▸ What is being asked
Return the following lines and nothing else: the one holding "Follow the account with the Seguir button" and all those after it in the records below, unchanged, minus any pictures.

▸ Extracted records

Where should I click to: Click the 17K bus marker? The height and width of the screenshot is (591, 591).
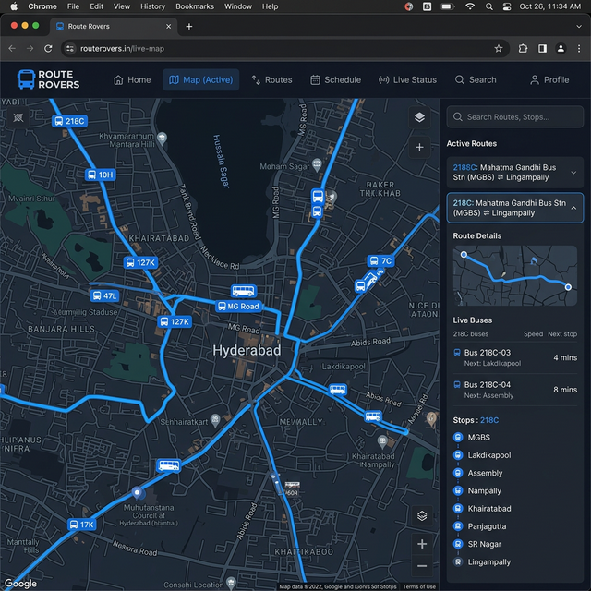tap(81, 525)
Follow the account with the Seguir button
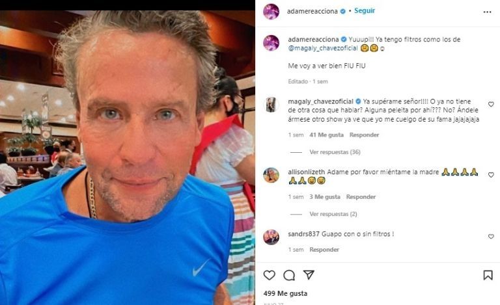The height and width of the screenshot is (305, 500). click(x=365, y=11)
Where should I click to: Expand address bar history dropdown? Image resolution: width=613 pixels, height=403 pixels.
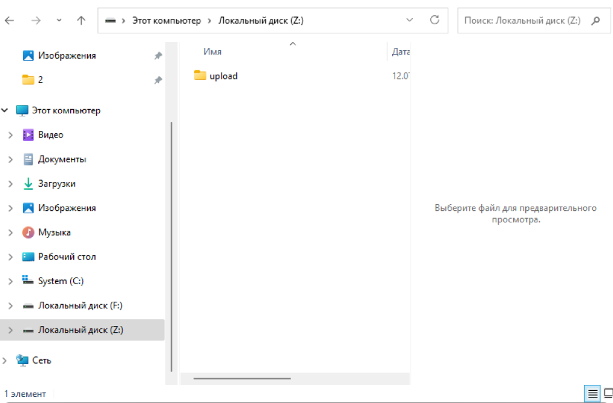coord(410,20)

▸ The completed task
Follow the account with the Seguir button
The height and width of the screenshot is (305, 500). click(x=365, y=11)
Where should I click to: Expand address bar history dropdown? Image resolution: width=613 pixels, height=403 pixels.
coord(410,20)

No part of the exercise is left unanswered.